There was a separate hall off to the left that housed another wagon, not as bad off as the other, but quite old never-the-less. The men spread out and investigated the old structure. Adrian went into the hall and poked around the wagon. As he looked through his fingers at the ancient mode of transportation, he stopped and bent himself to the side. He looked closer at the side of it. Was that blood he saw? It was quite old and had soaked into the eroding wood. He straightened. He had a bad feeling about this.
He hesitantly peered into the back of the wagon and found an old gray tarp spread there. He pulled it aside quickly. Adrian let out a saddened gasp. There, under the tarp were the skeletal remains of a man and a woman. The man wore a medallion of bone and silver with a wolf carved into it.
"Leland!" Adrian whispered loudly around the corner of the hallway. Stottlemeyer turned to see Adrian wave him and Randy over. Their eyes met the contents of the wagon. "These are Daniel's parents."
"How do you know that?"
"The bone structure is that of a man and a woman and the medallion has a wolf on it. The wolf clan is Daniel's clan."
"Oh, no." Stottlemeyer sighed. "Well, we'll have to tell Daniel and get them buried when we get this solved."
"No. Captain. Daniel can't know about this. His parents are dead, he witnessed it. That's all. We can't even bury them."
"Why not?"
"To the Navajo, death and speaking of the dead is taboo," Adrian explained quickly. "Come on. We need to keep looking."
He covered the remains of Daniel's parents again and they proceeded to the other side of the barn to spy through the cracks of the wallboards. There was a ranch house as they suspected. It stretched away from the Barn to the West, which had almost camouflaged it from an Eastward viewpoint. There were a few men milling about. There were several picnic tables and several more men at those tables cleaning automatic assault weapons. There was desert camouflage netting draped over part of the ranch house as well as the few trucks they had parked there.
"This is a military compound," Stottlemeyer spoke up quietly.
"Captain, I know who this group is," Adrian realized. They stepped back from the wall and started back to the other end of the barn.
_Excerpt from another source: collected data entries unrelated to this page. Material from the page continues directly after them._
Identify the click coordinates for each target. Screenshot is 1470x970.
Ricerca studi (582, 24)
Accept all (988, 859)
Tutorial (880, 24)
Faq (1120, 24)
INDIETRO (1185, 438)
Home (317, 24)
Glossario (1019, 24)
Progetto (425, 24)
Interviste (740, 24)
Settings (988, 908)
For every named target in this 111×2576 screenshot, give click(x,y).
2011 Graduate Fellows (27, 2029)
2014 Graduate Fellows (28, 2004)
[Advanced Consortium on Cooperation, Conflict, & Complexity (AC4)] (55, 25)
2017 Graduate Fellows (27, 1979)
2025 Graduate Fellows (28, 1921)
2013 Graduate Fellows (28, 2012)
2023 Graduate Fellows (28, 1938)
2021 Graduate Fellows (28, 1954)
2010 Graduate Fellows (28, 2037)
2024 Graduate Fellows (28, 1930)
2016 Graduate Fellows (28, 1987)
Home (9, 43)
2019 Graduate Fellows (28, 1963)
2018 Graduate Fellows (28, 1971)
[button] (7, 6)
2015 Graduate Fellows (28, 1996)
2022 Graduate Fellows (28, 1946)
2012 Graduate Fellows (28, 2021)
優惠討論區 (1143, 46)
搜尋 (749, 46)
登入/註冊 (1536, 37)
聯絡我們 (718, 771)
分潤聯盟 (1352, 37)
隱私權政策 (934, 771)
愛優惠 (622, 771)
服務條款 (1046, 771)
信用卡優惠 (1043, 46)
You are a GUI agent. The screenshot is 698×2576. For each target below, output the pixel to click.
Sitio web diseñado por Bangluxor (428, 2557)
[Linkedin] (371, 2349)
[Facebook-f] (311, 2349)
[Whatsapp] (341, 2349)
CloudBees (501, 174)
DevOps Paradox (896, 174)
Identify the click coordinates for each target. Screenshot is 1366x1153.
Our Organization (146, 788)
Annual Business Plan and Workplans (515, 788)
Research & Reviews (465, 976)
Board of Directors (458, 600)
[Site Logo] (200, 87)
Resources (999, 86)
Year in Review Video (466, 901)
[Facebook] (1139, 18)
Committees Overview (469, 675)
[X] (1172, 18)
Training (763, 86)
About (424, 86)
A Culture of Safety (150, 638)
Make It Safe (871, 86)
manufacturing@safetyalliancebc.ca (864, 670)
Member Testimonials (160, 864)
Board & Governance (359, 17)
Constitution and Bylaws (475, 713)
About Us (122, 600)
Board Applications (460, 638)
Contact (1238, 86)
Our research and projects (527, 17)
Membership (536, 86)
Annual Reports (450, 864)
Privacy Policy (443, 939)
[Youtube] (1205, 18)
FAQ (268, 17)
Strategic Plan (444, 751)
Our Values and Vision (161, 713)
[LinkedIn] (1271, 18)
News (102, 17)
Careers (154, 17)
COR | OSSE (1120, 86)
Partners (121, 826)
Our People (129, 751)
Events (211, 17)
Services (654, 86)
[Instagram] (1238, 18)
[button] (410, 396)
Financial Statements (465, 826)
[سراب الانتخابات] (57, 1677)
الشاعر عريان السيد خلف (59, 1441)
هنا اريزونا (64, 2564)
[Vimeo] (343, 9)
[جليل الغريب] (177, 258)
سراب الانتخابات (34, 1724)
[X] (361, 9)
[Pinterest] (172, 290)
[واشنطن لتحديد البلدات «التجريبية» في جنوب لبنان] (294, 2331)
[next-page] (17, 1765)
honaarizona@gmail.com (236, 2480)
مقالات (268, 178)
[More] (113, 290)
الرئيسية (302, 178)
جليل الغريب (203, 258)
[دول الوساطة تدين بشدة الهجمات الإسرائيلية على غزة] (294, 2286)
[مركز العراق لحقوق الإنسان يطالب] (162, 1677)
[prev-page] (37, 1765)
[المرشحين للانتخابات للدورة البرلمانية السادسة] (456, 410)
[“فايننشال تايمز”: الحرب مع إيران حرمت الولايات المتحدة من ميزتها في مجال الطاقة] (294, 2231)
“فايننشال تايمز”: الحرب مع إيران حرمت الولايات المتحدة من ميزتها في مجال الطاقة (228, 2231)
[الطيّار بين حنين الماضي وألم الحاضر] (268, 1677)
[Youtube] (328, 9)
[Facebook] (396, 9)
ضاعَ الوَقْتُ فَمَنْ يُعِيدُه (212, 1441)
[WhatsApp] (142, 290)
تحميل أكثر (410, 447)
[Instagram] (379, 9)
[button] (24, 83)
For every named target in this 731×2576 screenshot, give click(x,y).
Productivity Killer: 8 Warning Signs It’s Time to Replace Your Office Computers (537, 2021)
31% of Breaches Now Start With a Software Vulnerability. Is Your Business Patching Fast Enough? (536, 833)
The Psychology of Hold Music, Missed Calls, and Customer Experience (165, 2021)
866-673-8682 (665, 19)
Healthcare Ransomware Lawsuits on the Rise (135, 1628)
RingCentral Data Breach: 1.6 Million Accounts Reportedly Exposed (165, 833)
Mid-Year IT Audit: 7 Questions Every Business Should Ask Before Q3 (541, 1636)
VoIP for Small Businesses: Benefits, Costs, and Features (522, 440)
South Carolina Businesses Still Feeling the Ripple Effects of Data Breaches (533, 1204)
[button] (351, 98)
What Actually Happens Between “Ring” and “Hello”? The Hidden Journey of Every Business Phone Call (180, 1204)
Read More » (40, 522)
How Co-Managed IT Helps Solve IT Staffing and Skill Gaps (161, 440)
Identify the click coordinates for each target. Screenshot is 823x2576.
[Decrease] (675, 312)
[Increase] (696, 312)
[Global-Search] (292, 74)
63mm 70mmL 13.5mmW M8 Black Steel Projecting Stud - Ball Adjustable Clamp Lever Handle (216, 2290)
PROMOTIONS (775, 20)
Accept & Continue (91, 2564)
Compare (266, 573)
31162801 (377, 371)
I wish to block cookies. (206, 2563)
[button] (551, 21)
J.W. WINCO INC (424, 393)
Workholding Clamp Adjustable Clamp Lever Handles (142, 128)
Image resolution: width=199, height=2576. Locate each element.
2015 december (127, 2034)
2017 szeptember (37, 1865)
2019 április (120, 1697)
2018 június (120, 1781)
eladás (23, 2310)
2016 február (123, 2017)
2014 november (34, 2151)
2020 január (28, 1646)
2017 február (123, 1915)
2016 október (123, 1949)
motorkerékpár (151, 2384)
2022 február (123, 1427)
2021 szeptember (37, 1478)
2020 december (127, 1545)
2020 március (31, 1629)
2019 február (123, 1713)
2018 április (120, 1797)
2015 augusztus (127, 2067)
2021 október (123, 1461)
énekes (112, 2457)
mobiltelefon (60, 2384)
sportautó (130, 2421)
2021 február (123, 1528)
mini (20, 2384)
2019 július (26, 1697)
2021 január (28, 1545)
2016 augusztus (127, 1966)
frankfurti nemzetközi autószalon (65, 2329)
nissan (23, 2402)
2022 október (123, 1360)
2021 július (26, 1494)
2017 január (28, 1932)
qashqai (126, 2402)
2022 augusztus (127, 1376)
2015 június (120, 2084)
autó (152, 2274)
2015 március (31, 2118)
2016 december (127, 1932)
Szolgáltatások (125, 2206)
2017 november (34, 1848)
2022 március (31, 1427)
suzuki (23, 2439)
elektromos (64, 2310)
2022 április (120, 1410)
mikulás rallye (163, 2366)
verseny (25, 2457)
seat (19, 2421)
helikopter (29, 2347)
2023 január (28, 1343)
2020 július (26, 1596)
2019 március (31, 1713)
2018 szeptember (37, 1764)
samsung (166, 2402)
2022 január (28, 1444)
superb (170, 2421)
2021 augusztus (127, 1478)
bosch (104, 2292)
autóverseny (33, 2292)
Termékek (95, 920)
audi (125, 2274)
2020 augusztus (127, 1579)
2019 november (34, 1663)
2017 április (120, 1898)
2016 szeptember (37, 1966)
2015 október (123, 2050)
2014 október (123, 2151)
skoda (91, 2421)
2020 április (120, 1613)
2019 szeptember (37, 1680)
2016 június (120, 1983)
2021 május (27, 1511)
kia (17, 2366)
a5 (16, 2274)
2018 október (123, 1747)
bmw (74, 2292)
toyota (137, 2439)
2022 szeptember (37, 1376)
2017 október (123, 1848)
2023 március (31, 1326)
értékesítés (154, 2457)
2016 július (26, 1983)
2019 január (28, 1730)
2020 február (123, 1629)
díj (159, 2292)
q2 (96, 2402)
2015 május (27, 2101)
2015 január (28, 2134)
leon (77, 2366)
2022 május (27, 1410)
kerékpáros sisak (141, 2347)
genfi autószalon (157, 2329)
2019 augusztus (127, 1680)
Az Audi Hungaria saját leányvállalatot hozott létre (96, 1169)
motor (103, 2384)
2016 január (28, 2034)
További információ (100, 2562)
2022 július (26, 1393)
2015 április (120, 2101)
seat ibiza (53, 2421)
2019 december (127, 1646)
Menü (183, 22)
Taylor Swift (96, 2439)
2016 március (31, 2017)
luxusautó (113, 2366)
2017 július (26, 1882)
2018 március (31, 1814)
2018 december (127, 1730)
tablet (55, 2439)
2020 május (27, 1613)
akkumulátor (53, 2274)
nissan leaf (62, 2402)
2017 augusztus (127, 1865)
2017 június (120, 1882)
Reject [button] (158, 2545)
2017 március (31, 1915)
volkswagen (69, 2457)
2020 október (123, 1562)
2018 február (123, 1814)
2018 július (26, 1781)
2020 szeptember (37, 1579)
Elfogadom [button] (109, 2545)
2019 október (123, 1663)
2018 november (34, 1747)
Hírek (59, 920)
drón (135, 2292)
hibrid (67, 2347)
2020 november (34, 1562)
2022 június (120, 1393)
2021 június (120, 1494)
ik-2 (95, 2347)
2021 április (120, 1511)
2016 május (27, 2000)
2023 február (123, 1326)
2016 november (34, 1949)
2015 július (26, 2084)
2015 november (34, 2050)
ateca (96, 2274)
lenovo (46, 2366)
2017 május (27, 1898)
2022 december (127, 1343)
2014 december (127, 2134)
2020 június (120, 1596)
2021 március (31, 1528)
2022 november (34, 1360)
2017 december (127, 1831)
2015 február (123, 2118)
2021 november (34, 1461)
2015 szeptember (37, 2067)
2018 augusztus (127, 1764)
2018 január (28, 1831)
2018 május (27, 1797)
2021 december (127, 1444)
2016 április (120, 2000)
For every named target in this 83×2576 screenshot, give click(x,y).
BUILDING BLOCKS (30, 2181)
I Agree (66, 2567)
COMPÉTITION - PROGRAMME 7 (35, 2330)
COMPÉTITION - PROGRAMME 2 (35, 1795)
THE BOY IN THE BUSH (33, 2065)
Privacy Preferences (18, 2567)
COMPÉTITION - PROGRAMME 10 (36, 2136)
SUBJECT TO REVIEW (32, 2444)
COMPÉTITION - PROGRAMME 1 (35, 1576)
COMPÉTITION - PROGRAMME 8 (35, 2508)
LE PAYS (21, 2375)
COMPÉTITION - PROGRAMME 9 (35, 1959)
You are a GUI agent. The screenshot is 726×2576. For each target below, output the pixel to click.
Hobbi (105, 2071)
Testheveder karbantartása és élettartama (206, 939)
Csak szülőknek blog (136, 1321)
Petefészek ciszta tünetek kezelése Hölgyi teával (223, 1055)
They'd seen what they needed to see. "Remember the group the FBI lost track of about five years ago?" he continued.
"Yeah, the 'Sons of Thunder'. They disappeared right out from under them right before they cast their net to haul them in."
"Right. They left no trace. They must have come to Arizona and hid on Navajo land."
"They waited this long to make sure they weren't discovered," Randy suggested.
"And what better place for training than the Reservation, where no one would bother them," Adrian added. "We need to go to the cave and find out what they're doing there."